MANATEE COUNTY – Cierra Shannon, 28, of Holmes Beach, was sentenced on June 20 to four years in prison after pleading no contest on April 11 to a first-degree felony charge of leaving the scene of a crash with a death.
She also will serve a minimum of three years of probation, along with 120 hours of community service to be served in a trauma or similar facility, 10 years without a driver’s license, mental health treatment and a victim impact course.
Manatee County Circuit Court Judge Lon Arend handed down the sentence in a courtroom filled with Shannon’s friends and family and the friends and family of the victim, 83-year-old Madelyn Dakin, of Michigan.
Dakin’s husband of 67 years, Gerald, testified during the sentencing hearing that his wife was going to get laundry from their condo rental at Cedar Cove in Holmes Beach when she was struck by a vehicle on Feb. 10, 2021. He said that he tried to give his wife CPR before paramedics arrived at the scene of the accident.
A Holmes Beach Police Department report states that witnesses saw a woman matching Shannon’s description get out of her vehicle, run over to check on Dakin and then get back in the vehicle, fleeing the accident scene.

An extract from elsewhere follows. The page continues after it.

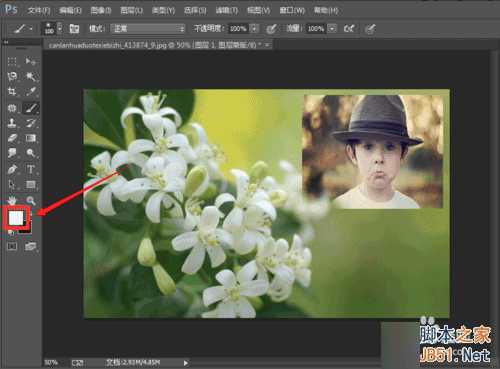Viewport: 500px width, 369px height.
Task: Select the Clone Stamp tool
Action: tap(12, 123)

After Shannon’s vehicle was identified by Holmes Beach police officers using the city’s license plate reader camera system, officers attempted to locate her. After a warrant was issued for her arrest, her attorney contacted officers, giving them a general location of her vehicle on Feb. 11. Shannon turned herself into Bradenton police officers later the same day.

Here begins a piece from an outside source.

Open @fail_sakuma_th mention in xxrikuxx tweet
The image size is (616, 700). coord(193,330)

During the June 20 hearing, Dakin’s husband, one of her four sons and Shannon’s psychiatrist all testified, along with others.
Shannon’s attorney, Ronald Filipkowski, asked for Arend to take Shannon’s mental health into consideration when sentencing and reduce the sentence from a mandatory minimum of four years to supervised probation with community service.
Prosecutors asked for a penalty of 15 years in prison.
“There’s no winners here,” Filipkowski said. “This will affect her forever.”
Shannon spoke in her defense, saying that she’s sorry for what happened and that there was nothing she could have done to help Dakin after the accident.
“I am not okay,” she said. “I’m not okay with any of this. It never should’ve happened.”
Shannon went on to pledge to advocate for safer streets for motorists and pedestrians and asked Arend and Dakin’s family to consider the toll the accident has had on her mental health and what a prison sentence would do to her future.
“I didn’t see her,” Shannon said. “I didn’t have time to brake.”
She went on to say that she felt she went into some type of fugue state when she left the scene of the accident and was unconscious for several hours afterwards.
“It’s been a difficult afternoon for everyone here,” Arend said. “Had you stayed at the scene, I wouldn’t be involved.”
He said that with Shannon’s history of driving under the influence that he didn’t feel the accident resulting in Dakin’s death was an isolated incident but that he felt a penalty of 15 years was too steep.
Shannon remains in the custody of the Manatee County Sheriff’s Department.